| Problem details |
Below are the records. Retype exactly the lines between the lines holding "BGM (548, 856)" and "About [menuitem] (32, 256)", inclusive.
▼
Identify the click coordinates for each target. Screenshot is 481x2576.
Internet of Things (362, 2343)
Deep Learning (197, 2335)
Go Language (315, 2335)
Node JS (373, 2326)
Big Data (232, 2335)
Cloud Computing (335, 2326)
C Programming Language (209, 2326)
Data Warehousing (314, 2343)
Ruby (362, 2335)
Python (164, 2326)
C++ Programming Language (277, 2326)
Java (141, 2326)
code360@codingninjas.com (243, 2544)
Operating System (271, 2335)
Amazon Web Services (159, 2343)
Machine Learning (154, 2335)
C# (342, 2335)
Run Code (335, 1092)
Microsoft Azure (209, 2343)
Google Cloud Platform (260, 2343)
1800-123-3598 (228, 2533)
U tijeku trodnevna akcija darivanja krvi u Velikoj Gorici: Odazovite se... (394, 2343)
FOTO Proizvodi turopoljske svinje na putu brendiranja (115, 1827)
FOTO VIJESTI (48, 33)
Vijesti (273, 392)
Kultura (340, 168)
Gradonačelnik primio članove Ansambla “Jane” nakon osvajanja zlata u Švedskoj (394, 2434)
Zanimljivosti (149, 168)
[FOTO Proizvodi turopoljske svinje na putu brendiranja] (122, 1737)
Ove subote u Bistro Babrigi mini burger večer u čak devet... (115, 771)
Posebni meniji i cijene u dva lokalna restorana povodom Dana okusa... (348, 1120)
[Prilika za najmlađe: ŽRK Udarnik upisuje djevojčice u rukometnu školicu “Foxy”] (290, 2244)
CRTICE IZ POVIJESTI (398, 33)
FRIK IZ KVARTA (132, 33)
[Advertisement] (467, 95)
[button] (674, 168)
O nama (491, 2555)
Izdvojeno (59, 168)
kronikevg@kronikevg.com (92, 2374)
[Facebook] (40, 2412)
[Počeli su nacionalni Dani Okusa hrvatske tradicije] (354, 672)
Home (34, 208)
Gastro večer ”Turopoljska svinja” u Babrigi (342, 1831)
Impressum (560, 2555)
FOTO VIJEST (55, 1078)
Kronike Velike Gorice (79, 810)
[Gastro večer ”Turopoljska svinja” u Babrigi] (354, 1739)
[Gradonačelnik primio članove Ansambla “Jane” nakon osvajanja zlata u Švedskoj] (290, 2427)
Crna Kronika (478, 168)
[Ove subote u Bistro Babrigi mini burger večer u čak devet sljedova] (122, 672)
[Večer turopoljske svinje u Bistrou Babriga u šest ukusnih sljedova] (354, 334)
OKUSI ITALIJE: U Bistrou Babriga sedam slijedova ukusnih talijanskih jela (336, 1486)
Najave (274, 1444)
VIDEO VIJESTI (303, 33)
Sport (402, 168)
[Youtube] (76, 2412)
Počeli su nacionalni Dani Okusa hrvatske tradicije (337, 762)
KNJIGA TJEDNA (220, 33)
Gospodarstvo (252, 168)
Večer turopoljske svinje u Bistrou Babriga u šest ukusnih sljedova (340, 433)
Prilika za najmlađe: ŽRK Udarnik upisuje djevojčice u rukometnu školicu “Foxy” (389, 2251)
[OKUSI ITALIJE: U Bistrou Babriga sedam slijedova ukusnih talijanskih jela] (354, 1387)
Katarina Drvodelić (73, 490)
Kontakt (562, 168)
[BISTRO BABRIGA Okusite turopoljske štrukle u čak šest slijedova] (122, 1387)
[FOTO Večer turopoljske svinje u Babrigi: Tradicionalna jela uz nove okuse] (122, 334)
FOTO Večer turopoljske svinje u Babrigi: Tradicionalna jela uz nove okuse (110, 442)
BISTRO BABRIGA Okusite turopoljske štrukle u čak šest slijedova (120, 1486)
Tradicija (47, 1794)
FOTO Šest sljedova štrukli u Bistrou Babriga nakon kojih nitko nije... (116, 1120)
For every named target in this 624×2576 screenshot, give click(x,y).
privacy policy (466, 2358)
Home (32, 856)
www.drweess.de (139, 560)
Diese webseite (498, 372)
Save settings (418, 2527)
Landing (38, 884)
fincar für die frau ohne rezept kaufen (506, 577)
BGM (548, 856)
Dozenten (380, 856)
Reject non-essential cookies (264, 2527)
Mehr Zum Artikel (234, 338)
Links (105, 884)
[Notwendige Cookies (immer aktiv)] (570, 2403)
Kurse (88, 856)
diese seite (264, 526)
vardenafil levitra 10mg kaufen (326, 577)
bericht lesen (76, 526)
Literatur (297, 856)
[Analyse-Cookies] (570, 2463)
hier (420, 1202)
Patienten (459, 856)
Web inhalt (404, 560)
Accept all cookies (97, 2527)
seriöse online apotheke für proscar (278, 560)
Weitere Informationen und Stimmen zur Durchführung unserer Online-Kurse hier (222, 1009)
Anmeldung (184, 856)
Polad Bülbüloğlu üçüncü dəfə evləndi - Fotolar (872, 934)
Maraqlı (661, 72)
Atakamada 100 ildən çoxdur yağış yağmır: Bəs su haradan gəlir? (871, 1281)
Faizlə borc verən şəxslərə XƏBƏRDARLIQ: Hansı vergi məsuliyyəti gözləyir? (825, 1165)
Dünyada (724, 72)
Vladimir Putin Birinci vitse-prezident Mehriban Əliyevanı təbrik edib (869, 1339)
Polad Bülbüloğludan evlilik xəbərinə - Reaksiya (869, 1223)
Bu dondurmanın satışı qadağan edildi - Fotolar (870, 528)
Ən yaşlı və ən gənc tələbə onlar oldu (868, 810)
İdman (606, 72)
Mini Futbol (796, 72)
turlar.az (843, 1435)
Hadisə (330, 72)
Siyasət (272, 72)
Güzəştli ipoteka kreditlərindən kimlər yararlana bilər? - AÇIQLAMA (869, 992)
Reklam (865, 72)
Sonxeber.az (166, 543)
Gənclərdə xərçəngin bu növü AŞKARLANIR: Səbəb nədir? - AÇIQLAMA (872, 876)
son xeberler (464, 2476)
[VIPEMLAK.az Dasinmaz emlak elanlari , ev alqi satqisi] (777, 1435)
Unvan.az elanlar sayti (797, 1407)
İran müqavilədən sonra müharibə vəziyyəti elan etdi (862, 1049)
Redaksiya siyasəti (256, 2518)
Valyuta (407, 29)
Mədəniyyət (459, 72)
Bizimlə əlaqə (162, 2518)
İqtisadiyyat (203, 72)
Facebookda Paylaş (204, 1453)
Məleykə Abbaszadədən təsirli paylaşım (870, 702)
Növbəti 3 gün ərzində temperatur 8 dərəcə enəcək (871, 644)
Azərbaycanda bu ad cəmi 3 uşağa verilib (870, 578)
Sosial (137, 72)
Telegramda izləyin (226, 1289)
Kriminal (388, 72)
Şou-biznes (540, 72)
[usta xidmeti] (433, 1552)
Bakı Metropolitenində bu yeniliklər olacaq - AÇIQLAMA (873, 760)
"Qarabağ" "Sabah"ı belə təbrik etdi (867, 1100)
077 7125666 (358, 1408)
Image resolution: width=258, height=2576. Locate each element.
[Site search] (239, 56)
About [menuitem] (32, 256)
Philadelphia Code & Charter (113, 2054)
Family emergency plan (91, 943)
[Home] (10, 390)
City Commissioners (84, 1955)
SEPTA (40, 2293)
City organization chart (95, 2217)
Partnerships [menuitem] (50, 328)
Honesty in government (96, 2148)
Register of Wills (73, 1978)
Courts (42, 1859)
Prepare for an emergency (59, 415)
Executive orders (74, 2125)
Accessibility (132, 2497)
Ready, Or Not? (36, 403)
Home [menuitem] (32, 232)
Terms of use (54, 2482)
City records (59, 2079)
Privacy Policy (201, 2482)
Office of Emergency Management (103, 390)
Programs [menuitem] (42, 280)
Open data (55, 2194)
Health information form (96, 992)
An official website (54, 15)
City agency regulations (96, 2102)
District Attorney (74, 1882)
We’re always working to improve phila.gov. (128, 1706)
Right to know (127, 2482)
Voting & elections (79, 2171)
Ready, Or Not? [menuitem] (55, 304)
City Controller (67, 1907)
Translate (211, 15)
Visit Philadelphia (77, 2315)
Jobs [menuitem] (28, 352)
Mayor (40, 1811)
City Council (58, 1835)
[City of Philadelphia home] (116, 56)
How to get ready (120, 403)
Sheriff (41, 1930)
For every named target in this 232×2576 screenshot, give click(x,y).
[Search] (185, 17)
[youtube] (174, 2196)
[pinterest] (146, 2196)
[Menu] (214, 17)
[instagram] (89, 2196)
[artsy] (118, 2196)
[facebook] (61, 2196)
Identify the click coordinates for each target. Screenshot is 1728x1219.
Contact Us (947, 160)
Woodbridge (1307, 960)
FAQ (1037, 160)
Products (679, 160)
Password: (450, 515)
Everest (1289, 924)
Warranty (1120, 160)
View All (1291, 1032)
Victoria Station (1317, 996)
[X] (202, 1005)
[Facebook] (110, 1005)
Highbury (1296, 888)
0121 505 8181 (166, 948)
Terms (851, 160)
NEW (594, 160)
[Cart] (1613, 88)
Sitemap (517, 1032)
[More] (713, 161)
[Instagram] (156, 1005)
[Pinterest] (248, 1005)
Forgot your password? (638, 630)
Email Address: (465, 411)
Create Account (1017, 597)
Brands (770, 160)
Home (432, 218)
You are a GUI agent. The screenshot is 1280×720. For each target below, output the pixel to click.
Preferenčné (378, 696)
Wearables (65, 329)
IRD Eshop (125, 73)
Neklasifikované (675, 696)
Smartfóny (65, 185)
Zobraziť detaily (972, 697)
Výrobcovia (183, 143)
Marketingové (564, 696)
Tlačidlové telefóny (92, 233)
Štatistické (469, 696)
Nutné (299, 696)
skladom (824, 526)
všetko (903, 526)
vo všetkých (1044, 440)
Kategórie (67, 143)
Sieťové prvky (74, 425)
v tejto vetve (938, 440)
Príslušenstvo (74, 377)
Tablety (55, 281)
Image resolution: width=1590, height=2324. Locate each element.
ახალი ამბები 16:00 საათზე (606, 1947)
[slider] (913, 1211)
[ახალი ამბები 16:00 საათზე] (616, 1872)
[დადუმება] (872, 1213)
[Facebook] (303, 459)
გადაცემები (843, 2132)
▲
| Task answer |
BGM (548, 856)
Dozenten (380, 856)
Reject non-essential cookies (264, 2527)
Mehr Zum Artikel (234, 338)
Links (105, 884)
[Notwendige Cookies (immer aktiv)] (570, 2403)
Kurse (88, 856)
diese seite (264, 526)
vardenafil levitra 10mg kaufen (326, 577)
bericht lesen (76, 526)
Literatur (297, 856)
[Analyse-Cookies] (570, 2463)
hier (420, 1202)
Patienten (459, 856)
Web inhalt (404, 560)
Accept all cookies (97, 2527)
seriöse online apotheke für proscar (278, 560)
Weitere Informationen und Stimmen zur Durchführung unserer Online-Kurse hier (222, 1009)
Anmeldung (184, 856)
Polad Bülbüloğlu üçüncü dəfə evləndi - Fotolar (872, 934)
Maraqlı (661, 72)
Atakamada 100 ildən çoxdur yağış yağmır: Bəs su haradan gəlir? (871, 1281)
Faizlə borc verən şəxslərə XƏBƏRDARLIQ: Hansı vergi məsuliyyəti gözləyir? (825, 1165)
Dünyada (724, 72)
Vladimir Putin Birinci vitse-prezident Mehriban Əliyevanı təbrik edib (869, 1339)
Polad Bülbüloğludan evlilik xəbərinə - Reaksiya (869, 1223)
Bu dondurmanın satışı qadağan edildi - Fotolar (870, 528)
Ən yaşlı və ən gənc tələbə onlar oldu (868, 810)
İdman (606, 72)
Mini Futbol (796, 72)
turlar.az (843, 1435)
Hadisə (330, 72)
Siyasət (272, 72)
Güzəştli ipoteka kreditlərindən kimlər yararlana bilər? - AÇIQLAMA (869, 992)
Reklam (865, 72)
Sonxeber.az (166, 543)
Gənclərdə xərçəngin bu növü AŞKARLANIR: Səbəb nədir? - AÇIQLAMA (872, 876)
son xeberler (464, 2476)
[VIPEMLAK.az Dasinmaz emlak elanlari , ev alqi satqisi] (777, 1435)
Unvan.az elanlar sayti (797, 1407)
İran müqavilədən sonra müharibə vəziyyəti elan etdi (862, 1049)
Redaksiya siyasəti (256, 2518)
Valyuta (407, 29)
Mədəniyyət (459, 72)
Bizimlə əlaqə (162, 2518)
İqtisadiyyat (203, 72)
Facebookda Paylaş (204, 1453)
Məleykə Abbaszadədən təsirli paylaşım (870, 702)
Növbəti 3 gün ərzində temperatur 8 dərəcə enəcək (871, 644)
Azərbaycanda bu ad cəmi 3 uşağa verilib (870, 578)
Sosial (137, 72)
Telegramda izləyin (226, 1289)
Kriminal (388, 72)
Şou-biznes (540, 72)
[usta xidmeti] (433, 1552)
Bakı Metropolitenində bu yeniliklər olacaq - AÇIQLAMA (873, 760)
"Qarabağ" "Sabah"ı belə təbrik etdi (867, 1100)
077 7125666 (358, 1408)
Image resolution: width=258, height=2576. Locate each element.
[Site search] (239, 56)
About [menuitem] (32, 256)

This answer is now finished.